O suspeito foi preso após indicar o local onde havia abandonado o corpo da vítima, encontrado na segunda-feira (15), em uma área de mata de Goiânia.
Segundo a investigação, o crime teria sido motivado pelo interesse na caminhonete da vítima. De acordo com a Polícia Civil, o suspeito planejou a ação para roubar o veículo, uma Toyota Hilux avaliada em cerca de R$ 90 mil, que posteriormente teria sido vendida por R$ 50 mil.
Durante o depoimento, o homem declarou estar arrependido e afirmou ter agido em um momento de loucura.
“Foi um momento de loucura, um momento de ganância, sem pensar, porque tenho muito a perder.”, afirmou.

Crime foi planejado, diz polícia
De acordo com o delegado João Paulo Mendes, responsável pelas investigações, o suspeito confessou que foi até a residência do pai armado com um revólver calibre 38.
“A intenção dele era uma subtração patrimonial que seria a obtenção desse veículo.
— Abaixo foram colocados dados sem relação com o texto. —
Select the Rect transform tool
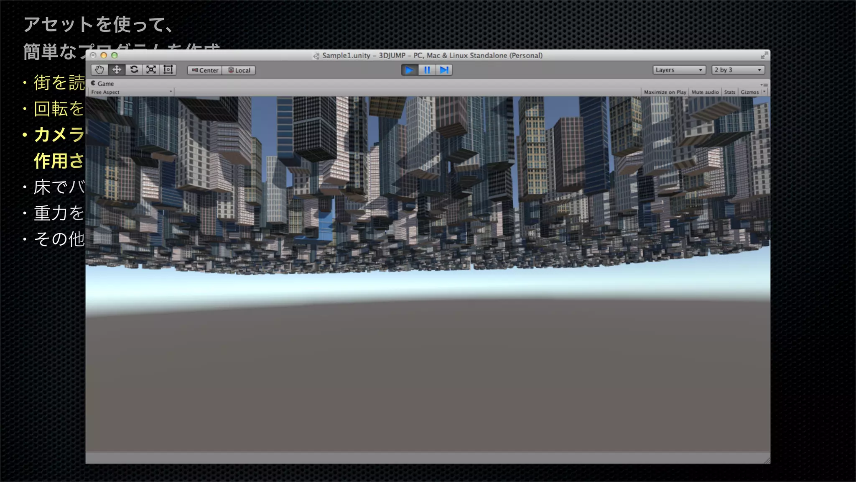Viewport: 856px width, 482px height. point(168,70)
Para subtrair essa Hilux ele acabou efetuando o disparo. Já foi tudo premeditado”, explicou o delegado.
Em depoimento, o suspeito relatou que discutiu com o pai após pedir dinheiro por PIX e tentar convencê-lo a entregar a caminhonete, o que não aconteceu. Segundo a polícia, a vítima foi morta com um tiro na lateral da cabeça.
Após o homicídio, o suspeito enrolou o corpo em lençóis, tapetes e toalhas, arrastou-o até a caminhonete e o abandonou em uma área de mata.
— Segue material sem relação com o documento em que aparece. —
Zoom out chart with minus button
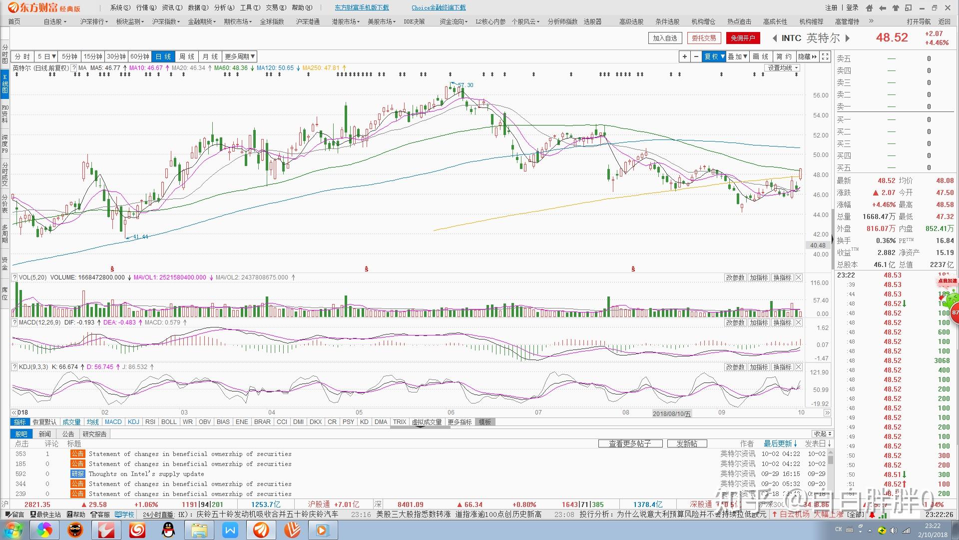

Durante as buscas, os policiais encontraram o celular da vítima quebrado na casa do suspeito, além de vestígios de sangue. Também foram apreendidos um notebook, cartões bancários e outros materiais que podem auxiliar nas investigações.
Desaparecimento

João Lourenço estava desaparecido desde sábado (13), após sair de casa em Goiânia. Familiares mobilizaram buscas e divulgaram informações sobre o desaparecimento nas redes sociais. A última mensagem enviada por ele em um aplicativo de mensagens teria ocorrido por volta das 10h daquele dia.
O motorista morava no bairro Parque Jardim Buriti. Segundo familiares, ele havia combinado uma viagem para Bela Vista de Goiás com o filho. Como não conseguiu sair no horário previsto, o filho teria seguido sozinho, conforme relatos obtidos durante a investigação.
Além do filho da vítima, outras cinco pessoas foram presas suspeitas de envolvimento no crime. Um dos investigados foi liberado após pagamento de fiança.
As investigações apontam que um dos presos teria alugado a arma utilizada no homicídio e participado diretamente da ação. Outras três pessoas são suspeitas de receptação da caminhonete roubada, enquanto uma sexta pessoa é investigada por supostamente tentar esconder um dos envolvidos, o que pode configurar favorecimento pessoal.
A defesa dos investigados não foi localizada até a última atualização desta reportagem.